▶ EXCERPTED RECORDS
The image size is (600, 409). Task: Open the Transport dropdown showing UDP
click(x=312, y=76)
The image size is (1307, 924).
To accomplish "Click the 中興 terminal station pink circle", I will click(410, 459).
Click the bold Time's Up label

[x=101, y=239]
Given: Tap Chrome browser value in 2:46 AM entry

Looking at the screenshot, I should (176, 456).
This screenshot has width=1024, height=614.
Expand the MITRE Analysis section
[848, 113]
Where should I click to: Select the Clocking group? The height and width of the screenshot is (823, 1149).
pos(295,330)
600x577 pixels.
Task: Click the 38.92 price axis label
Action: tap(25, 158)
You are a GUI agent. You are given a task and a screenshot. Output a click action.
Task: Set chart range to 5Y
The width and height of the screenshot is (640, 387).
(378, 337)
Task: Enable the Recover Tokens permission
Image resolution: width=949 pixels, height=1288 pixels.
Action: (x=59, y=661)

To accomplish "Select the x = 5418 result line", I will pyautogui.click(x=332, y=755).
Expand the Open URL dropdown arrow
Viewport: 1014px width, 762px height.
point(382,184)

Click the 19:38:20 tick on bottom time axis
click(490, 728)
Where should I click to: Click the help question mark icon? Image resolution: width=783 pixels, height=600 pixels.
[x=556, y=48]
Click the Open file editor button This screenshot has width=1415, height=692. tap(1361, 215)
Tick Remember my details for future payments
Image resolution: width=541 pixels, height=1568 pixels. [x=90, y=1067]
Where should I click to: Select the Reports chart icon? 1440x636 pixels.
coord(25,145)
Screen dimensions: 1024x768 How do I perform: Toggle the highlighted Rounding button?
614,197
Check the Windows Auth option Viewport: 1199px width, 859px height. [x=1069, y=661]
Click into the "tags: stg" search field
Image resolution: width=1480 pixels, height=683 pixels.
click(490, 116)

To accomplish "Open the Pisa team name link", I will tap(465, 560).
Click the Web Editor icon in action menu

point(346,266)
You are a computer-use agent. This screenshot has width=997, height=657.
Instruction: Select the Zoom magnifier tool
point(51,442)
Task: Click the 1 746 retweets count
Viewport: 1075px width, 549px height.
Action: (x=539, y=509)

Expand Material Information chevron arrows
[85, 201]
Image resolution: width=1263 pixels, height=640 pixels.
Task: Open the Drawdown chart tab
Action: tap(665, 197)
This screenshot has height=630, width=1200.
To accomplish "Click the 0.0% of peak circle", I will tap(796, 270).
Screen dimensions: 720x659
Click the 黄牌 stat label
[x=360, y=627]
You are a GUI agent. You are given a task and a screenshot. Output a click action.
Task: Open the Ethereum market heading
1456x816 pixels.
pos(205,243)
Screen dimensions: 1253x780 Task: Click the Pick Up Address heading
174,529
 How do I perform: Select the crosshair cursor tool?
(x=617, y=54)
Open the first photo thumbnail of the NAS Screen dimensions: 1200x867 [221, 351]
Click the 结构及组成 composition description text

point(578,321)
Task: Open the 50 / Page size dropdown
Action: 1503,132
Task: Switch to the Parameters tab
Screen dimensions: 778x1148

▶ EXERCISE
Using the entries, count the lines that hold the string "This"; nothing but the number is needed.

▶ ANSWER SPACE
4